PROBLEM STATEMENT
What lines of the data hold the string "computer"? Pull each one out.

>>

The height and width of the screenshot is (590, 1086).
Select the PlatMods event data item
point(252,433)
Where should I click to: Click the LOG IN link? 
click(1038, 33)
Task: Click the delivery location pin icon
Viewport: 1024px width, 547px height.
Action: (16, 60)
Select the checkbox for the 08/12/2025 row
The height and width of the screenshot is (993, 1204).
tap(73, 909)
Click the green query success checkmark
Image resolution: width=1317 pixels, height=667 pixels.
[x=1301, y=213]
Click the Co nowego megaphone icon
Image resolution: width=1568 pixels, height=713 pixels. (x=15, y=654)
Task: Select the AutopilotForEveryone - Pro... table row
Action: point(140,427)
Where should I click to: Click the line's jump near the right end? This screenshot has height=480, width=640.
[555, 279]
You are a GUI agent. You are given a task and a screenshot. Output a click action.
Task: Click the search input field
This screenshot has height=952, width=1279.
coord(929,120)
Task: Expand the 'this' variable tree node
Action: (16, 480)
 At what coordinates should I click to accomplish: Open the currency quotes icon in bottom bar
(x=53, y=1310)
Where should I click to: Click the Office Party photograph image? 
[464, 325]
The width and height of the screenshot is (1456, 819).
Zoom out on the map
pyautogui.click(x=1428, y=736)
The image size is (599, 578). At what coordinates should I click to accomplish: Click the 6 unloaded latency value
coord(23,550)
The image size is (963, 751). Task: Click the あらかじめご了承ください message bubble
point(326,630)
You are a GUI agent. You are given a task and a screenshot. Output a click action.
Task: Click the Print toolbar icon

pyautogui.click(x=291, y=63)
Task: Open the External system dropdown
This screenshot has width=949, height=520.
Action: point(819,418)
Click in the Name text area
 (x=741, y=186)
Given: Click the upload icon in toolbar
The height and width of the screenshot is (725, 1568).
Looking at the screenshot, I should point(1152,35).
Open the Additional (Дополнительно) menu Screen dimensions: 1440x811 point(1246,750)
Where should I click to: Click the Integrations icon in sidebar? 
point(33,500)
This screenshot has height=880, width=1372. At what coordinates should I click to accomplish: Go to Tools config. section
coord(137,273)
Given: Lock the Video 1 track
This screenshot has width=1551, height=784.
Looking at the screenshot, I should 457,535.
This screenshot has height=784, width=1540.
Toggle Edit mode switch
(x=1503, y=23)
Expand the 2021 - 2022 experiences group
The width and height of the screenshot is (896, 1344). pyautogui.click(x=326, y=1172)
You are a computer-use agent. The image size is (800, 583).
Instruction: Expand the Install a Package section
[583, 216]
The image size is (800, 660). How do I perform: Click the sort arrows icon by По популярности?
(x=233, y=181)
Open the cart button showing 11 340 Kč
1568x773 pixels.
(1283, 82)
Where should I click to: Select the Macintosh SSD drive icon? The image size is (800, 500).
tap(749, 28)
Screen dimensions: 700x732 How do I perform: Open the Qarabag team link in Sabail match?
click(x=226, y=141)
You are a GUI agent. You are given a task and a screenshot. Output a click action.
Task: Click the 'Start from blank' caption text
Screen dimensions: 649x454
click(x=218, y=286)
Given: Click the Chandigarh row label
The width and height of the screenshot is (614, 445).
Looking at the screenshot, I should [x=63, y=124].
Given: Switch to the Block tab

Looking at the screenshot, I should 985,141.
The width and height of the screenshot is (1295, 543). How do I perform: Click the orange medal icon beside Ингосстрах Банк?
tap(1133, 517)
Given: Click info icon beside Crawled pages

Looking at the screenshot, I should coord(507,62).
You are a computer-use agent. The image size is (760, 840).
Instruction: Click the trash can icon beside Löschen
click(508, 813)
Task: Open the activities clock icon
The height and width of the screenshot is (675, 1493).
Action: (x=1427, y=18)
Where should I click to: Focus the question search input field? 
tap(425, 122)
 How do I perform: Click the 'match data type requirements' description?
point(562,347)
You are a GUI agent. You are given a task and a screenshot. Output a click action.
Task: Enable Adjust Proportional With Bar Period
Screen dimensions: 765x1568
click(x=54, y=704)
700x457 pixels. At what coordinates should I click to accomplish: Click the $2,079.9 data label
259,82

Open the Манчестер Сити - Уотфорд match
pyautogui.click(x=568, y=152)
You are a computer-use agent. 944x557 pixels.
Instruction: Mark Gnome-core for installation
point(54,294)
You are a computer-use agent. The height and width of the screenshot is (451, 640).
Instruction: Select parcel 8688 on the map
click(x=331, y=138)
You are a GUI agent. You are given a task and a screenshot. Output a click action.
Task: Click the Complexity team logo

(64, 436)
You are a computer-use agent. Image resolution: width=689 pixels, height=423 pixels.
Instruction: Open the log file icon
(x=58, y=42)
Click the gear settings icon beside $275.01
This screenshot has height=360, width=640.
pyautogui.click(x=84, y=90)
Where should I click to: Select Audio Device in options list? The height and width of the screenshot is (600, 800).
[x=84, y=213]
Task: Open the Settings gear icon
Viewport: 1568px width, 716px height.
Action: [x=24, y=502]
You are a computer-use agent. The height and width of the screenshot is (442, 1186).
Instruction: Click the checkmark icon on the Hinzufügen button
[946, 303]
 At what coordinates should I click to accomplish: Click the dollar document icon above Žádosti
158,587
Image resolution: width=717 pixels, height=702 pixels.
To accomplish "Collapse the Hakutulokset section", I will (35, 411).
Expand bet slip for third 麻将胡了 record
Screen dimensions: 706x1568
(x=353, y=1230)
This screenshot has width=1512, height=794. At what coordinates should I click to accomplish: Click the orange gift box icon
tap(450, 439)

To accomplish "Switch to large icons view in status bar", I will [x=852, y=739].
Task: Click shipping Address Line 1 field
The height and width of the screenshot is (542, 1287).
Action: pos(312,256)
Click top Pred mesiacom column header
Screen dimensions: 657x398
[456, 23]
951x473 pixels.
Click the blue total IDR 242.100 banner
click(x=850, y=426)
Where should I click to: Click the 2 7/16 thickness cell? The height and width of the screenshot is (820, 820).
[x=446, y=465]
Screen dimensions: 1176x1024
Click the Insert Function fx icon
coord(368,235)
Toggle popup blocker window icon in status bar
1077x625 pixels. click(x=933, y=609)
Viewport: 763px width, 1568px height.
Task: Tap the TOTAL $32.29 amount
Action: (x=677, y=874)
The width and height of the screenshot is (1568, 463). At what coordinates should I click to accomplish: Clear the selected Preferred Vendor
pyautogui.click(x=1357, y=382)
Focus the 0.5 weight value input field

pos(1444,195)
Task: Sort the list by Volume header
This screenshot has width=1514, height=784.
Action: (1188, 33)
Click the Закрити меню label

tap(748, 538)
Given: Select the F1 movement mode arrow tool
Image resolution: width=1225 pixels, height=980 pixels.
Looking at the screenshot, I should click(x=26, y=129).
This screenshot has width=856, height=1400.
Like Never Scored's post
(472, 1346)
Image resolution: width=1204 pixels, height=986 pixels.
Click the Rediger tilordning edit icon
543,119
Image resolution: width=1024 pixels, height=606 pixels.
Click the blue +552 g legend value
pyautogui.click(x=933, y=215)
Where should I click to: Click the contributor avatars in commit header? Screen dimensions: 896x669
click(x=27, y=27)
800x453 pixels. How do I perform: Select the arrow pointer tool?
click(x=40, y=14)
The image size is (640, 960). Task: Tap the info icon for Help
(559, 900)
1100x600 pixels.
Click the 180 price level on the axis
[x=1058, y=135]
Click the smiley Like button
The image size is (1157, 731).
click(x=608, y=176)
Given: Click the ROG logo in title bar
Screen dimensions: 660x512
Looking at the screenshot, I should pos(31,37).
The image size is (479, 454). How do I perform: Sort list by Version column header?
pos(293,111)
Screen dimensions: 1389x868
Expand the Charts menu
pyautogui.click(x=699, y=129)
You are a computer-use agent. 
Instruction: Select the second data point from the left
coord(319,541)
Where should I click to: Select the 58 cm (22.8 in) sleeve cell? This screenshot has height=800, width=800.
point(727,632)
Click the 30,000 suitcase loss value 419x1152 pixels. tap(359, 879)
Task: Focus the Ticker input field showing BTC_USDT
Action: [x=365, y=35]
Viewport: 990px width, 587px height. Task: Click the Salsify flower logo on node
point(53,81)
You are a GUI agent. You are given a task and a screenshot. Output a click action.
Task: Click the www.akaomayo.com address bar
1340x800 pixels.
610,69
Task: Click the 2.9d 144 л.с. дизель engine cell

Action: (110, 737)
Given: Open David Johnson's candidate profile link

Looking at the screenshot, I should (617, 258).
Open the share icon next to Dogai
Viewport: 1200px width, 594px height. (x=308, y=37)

<<

OUTPUT
You are a computer-use agent. The image size is (800, 583).
You are a computer-use agent. The image size is (760, 840).
You are a computer-use agent. 944x557 pixels.
You are a computer-use agent. The height and width of the screenshot is (451, 640).
You are a computer-use agent. Image resolution: width=689 pixels, height=423 pixels.
You are a computer-use agent. The height and width of the screenshot is (442, 1186).
You are a computer-use agent. 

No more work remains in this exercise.